Monday, November 7, 2016 – Immigration Rights and Wrongs
Throughout the Presidential campaign, candidates have debated what rights the US should extend to various groups of migrants. What rights, opportunities, and duties do and should migrants have under the US Constitution and laws? The US is proud of its heritage as a “nation of immigrants,” but we also have a long tradition of excluding and discriminating against various immigrant groups. Moreover, today we face strong countervailing pressures: on the one hand, a global refugee crisis; on the other hand, new dangers and fears about terrorism potentially fostered by migrants.
Nadine Strossen, professor of law at New York Law School since 1988, has written, lectured and practiced extensively in constitutional law, civil liberties and international human rights. From 1991 through 2008, she was president of the American Civil Liberties Union (ACLU). She serves on national advisory boards for the ACLU, EPIC (the Electronic Privacy Information Center) and FIRE (Foundation for Individual Rights in Education).

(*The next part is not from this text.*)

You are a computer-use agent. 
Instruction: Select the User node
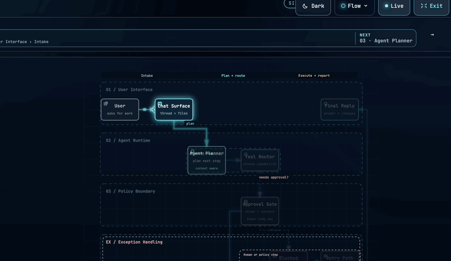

She has served on the board of Human Rights Watch, having undertaken missions on its behalf in Asia and the Middle East. The National Law Journal has named Strossen one of America’s 100 Most Influential Lawyers.
Tuesday, March 7, 2017 – The Expert Witness in Asylum Cases
This presentation from Drs. Carolyn Fluehr-Lobban and Richard Lobban will focus on different applications for asylum made by refugees from Africa. Dr. Carolyn Fluehr-Lobban examines the desperate journeys made by women fleeing forced marriage and harmful social practices and the responses of US Immigration and Naturalization Courts to unique requests for asylum. Dr. Richard Lobban examines case studies of young men who witnessed crimes against humanity, were trafficked from Libya to Europe and the United Kingdom, and face deportation and grave risk if asylum is not granted.
Monday, April 17, 2017 – Refugees at Our Backdoor: The Flight of Central American Refugees to the United States
Recent years have witnessed increased refugee flight from Central American – reminiscent of the civil war era of the 1980s and 1990s; this new migration is characterized by large numbers of children, women and even unaccompanied children. This talk will address the causes of this migration, and will examine the nature of Central American so-called ‘gangs” as increasing political actors, vying for control of territory and power with governments. The talk will also address the efficacy, legality and morality of the response to this refugee migration, including militarization of the border, detention of children and families and cooperation with Mexico in deterring refugees from making the journey to safety in the United States.